**Given passage**
..............................

Retrieval-Augmented Generation, Explained

Chunking strategies, embedding spaces, vector search — and why document quality is the real variable.

Language models are parametric. Everything they know is encoded in weights fixed at training time. There is no mechanism for them to access new information at inference: no lookup, no retrieval, no awareness that the world has changed since the training cut-off.

For general reasoning, that’s fine. The problem surfaces the moment you need current, organisation-specific, or private knowledge. The model cannot tell you what changed in last week’s release. It cannot cite your internal policy. It will generate an answer regardless, and the answer will be wrong in a way that is difficult to detect, because it will read like a reasonable response.

RAG is the standard architectural fix. Rather than encoding knowledge in the model, you retrieve it at query time from a source you control and pass it to the model as context. The model’s weights stay unchanged. The knowledge layer is external, updatable, and auditable.

This article explains the full pipeline: chunking, embedding, retrieval, and generation, including the mathematics.

..............................

**Task**
Please continue the article on retrieval-augmented generation above, picking up right after its last sentence.

[Extracted records]
..............................

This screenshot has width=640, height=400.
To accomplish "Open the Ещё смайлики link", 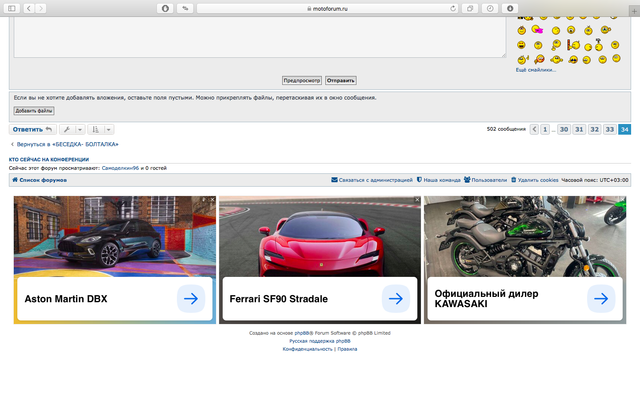I will 535,69.
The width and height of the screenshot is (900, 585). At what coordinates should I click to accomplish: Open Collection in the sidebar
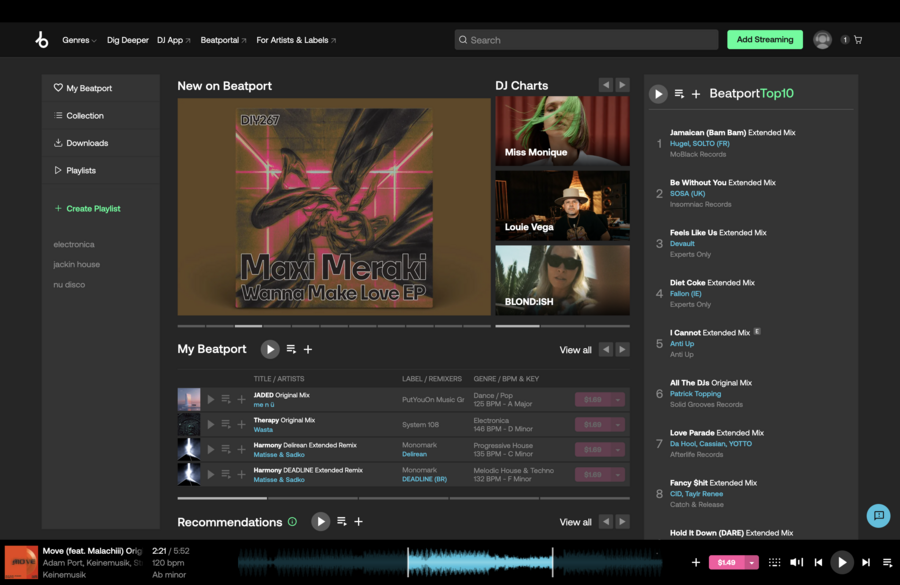(84, 116)
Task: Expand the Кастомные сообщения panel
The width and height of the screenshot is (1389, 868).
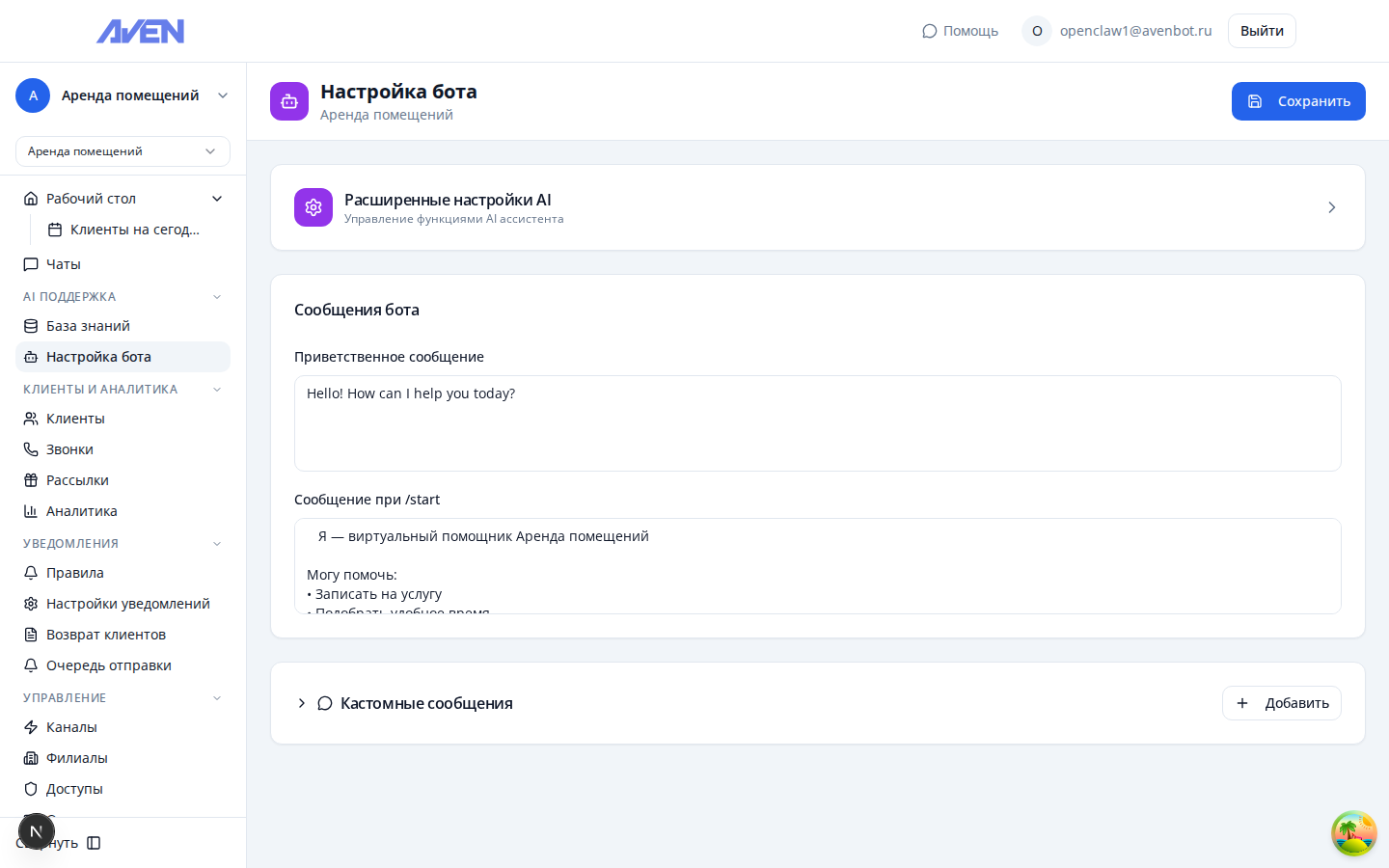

..............................

**Reply**
The problem RAG solves

A large language model is, at its core, a function that maps a sequence of tokens to a probability distribution over the next token. The base model has no memory between conversations. It receives a prompt, produces a response, and retains nothing. Any appearance of memory in AI products is built on top: conversation history passed explicitly, external databases, retrieval systems. All infrastructure layered around the model. And it has no live access to external data. Everything it knows was baked in during training, and training is expensive, slow, and finite.

Your knowledge base is updated constantly. A model trained six months ago knows nothing about any of it. Fine-tuning on new data is one solution, but it is costly, requires labelled data, and needs to be repeated every time anything changes.

RAG sidesteps this entirely. Instead of updating the model, you update the data it reads before it answers. The model stays the same. The knowledge source is what you maintain.

The two RAG pipelines: indexing and retrieval

The two pipelines

A RAG system has two distinct pipelines that share a single data structure, the vector store, as their meeting point.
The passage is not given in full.